• [Description of the task] What is needed is a word-for-word copy of the records below.
Records to use Block Start
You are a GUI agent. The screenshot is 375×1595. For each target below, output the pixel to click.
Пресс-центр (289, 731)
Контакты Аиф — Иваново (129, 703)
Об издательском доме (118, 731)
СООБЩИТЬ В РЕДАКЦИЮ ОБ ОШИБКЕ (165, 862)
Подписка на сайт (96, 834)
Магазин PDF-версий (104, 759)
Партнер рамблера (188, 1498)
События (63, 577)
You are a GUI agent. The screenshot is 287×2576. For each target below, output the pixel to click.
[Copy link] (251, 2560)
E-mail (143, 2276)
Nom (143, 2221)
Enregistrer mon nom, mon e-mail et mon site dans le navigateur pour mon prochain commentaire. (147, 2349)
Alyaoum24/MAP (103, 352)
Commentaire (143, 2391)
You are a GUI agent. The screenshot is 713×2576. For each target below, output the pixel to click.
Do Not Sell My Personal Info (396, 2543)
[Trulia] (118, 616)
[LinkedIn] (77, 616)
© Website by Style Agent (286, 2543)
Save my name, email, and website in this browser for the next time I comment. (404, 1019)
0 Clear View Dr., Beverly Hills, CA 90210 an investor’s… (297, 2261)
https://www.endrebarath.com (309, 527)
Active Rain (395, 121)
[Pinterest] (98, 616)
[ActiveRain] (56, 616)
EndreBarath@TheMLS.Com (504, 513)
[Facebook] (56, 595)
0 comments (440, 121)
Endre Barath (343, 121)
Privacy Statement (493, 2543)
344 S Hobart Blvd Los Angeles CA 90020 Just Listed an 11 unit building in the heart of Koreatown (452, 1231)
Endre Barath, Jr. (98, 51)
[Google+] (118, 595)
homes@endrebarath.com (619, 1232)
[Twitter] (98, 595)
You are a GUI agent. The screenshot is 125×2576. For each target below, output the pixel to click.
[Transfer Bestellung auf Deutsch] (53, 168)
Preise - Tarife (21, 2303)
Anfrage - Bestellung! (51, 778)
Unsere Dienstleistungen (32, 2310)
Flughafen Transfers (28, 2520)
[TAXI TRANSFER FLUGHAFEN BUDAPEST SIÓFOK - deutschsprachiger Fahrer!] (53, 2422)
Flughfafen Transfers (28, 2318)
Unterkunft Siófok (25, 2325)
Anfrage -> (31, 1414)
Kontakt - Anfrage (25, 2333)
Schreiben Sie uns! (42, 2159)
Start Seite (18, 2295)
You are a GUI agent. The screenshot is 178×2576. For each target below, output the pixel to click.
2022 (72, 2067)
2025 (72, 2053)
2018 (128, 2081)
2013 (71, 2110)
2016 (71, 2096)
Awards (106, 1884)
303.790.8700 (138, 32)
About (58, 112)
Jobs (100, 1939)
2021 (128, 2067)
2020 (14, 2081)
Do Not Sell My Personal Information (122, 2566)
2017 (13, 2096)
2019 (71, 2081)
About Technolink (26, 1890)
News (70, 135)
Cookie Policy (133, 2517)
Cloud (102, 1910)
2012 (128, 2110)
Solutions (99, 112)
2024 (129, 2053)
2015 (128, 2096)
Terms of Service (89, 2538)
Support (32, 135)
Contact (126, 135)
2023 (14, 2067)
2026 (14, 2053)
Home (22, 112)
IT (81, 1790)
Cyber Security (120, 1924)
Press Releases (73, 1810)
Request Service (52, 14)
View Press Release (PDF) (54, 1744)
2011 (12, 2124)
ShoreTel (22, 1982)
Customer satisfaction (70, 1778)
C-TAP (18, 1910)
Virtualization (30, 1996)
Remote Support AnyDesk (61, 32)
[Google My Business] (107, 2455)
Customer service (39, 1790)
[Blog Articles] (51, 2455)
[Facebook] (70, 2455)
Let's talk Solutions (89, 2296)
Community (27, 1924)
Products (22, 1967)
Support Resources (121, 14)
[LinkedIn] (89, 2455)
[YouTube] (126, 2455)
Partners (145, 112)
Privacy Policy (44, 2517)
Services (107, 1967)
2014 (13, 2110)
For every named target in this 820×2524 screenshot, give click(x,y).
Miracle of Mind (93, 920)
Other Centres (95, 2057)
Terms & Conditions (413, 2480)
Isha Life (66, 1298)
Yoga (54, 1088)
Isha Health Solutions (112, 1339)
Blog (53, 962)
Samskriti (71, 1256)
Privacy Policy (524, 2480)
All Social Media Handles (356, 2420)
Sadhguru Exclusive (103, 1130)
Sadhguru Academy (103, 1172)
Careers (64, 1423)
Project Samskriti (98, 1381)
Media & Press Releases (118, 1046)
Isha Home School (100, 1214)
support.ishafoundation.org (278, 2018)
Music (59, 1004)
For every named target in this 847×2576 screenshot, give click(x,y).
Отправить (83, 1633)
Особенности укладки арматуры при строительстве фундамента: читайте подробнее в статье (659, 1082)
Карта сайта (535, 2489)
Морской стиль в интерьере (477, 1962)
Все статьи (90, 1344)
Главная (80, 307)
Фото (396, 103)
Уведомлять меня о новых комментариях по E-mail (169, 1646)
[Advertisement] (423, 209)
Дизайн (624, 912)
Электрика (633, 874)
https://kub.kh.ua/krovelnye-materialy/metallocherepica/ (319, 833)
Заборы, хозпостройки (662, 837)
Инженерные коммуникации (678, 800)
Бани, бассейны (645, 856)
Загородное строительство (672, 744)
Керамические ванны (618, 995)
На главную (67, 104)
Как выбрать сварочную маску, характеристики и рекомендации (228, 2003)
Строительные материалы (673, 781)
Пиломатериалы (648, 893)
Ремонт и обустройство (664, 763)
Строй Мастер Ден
Records to use Block End
• [Answer]
You are a GUI agent. The screenshot is 375×1595. For each target below, output the pixel to click.
Пресс-центр (289, 731)
Контакты Аиф — Иваново (129, 703)
Об издательском доме (118, 731)
СООБЩИТЬ В РЕДАКЦИЮ ОБ ОШИБКЕ (165, 862)
Подписка на сайт (96, 834)
Магазин PDF-версий (104, 759)
Партнер рамблера (188, 1498)
События (63, 577)
You are a GUI agent. The screenshot is 287×2576. For each target below, output the pixel to click.
[Copy link] (251, 2560)
E-mail (143, 2276)
Nom (143, 2221)
Enregistrer mon nom, mon e-mail et mon site dans le navigateur pour mon prochain commentaire. (147, 2349)
Alyaoum24/MAP (103, 352)
Commentaire (143, 2391)
You are a GUI agent. The screenshot is 713×2576. For each target below, output the pixel to click.
Do Not Sell My Personal Info (396, 2543)
[Trulia] (118, 616)
[LinkedIn] (77, 616)
© Website by Style Agent (286, 2543)
Save my name, email, and website in this browser for the next time I comment. (404, 1019)
0 Clear View Dr., Beverly Hills, CA 90210 an investor’s… (297, 2261)
https://www.endrebarath.com (309, 527)
Active Rain (395, 121)
[Pinterest] (98, 616)
[ActiveRain] (56, 616)
EndreBarath@TheMLS.Com (504, 513)
[Facebook] (56, 595)
0 comments (440, 121)
Endre Barath (343, 121)
Privacy Statement (493, 2543)
344 S Hobart Blvd Los Angeles CA 90020 Just Listed an 11 unit building in the heart of Koreatown (452, 1231)
Endre Barath, Jr. (98, 51)
[Google+] (118, 595)
homes@endrebarath.com (619, 1232)
[Twitter] (98, 595)
You are a GUI agent. The screenshot is 125×2576. For each target below, output the pixel to click.
[Transfer Bestellung auf Deutsch] (53, 168)
Preise - Tarife (21, 2303)
Anfrage - Bestellung! (51, 778)
Unsere Dienstleistungen (32, 2310)
Flughafen Transfers (28, 2520)
[TAXI TRANSFER FLUGHAFEN BUDAPEST SIÓFOK - deutschsprachiger Fahrer!] (53, 2422)
Flughfafen Transfers (28, 2318)
Unterkunft Siófok (25, 2325)
Anfrage -> (31, 1414)
Kontakt - Anfrage (25, 2333)
Schreiben Sie uns! (42, 2159)
Start Seite (18, 2295)
You are a GUI agent. The screenshot is 178×2576. For each target below, output the pixel to click.
2022 (72, 2067)
2025 (72, 2053)
2018 (128, 2081)
2013 (71, 2110)
2016 (71, 2096)
Awards (106, 1884)
303.790.8700 (138, 32)
About (58, 112)
Jobs (100, 1939)
2021 (128, 2067)
2020 (14, 2081)
Do Not Sell My Personal Information (122, 2566)
2017 (13, 2096)
2019 (71, 2081)
About Technolink (26, 1890)
News (70, 135)
Cookie Policy (133, 2517)
Cloud (102, 1910)
2012 (128, 2110)
Solutions (99, 112)
2024 (129, 2053)
2015 (128, 2096)
Terms of Service (89, 2538)
Support (32, 135)
Contact (126, 135)
2023 (14, 2067)
2026 (14, 2053)
Home (22, 112)
IT (81, 1790)
Cyber Security (120, 1924)
Press Releases (73, 1810)
Request Service (52, 14)
View Press Release (PDF) (54, 1744)
2011 (12, 2124)
ShoreTel (22, 1982)
Customer satisfaction (70, 1778)
C-TAP (18, 1910)
Virtualization (30, 1996)
Remote Support AnyDesk (61, 32)
[Google My Business] (107, 2455)
Customer service (39, 1790)
[Blog Articles] (51, 2455)
[Facebook] (70, 2455)
Let's talk Solutions (89, 2296)
Community (27, 1924)
Products (22, 1967)
Support Resources (121, 14)
[LinkedIn] (89, 2455)
[YouTube] (126, 2455)
Partners (145, 112)
Privacy Policy (44, 2517)
Services (107, 1967)
2014 (13, 2110)
For every named target in this 820×2524 screenshot, give click(x,y).
Miracle of Mind (93, 920)
Other Centres (95, 2057)
Terms & Conditions (413, 2480)
Isha Life (66, 1298)
Yoga (54, 1088)
Isha Health Solutions (112, 1339)
Blog (53, 962)
Samskriti (71, 1256)
Privacy Policy (524, 2480)
All Social Media Handles (356, 2420)
Sadhguru Exclusive (103, 1130)
Sadhguru Academy (103, 1172)
Careers (64, 1423)
Project Samskriti (98, 1381)
Media & Press Releases (118, 1046)
Isha Home School (100, 1214)
support.ishafoundation.org (278, 2018)
Music (59, 1004)
For every named target in this 847×2576 screenshot, give click(x,y).
Отправить (83, 1633)
Особенности укладки арматуры при строительстве фундамента: читайте подробнее в статье (659, 1082)
Карта сайта (535, 2489)
Морской стиль в интерьере (477, 1962)
Все статьи (90, 1344)
Главная (80, 307)
Фото (396, 103)
Уведомлять меня о новых комментариях по E-mail (169, 1646)
[Advertisement] (423, 209)
Дизайн (624, 912)
Электрика (633, 874)
https://kub.kh.ua/krovelnye-materialy/metallocherepica/ (319, 833)
Заборы, хозпостройки (662, 837)
Инженерные коммуникации (678, 800)
Бани, бассейны (645, 856)
Загородное строительство (672, 744)
Керамические ванны (618, 995)
На главную (67, 104)
Как выбрать сварочную маску, характеристики и рекомендации (228, 2003)
Строительные материалы (673, 781)
Пиломатериалы (648, 893)
Ремонт и обустройство (664, 763)
Строй Мастер Ден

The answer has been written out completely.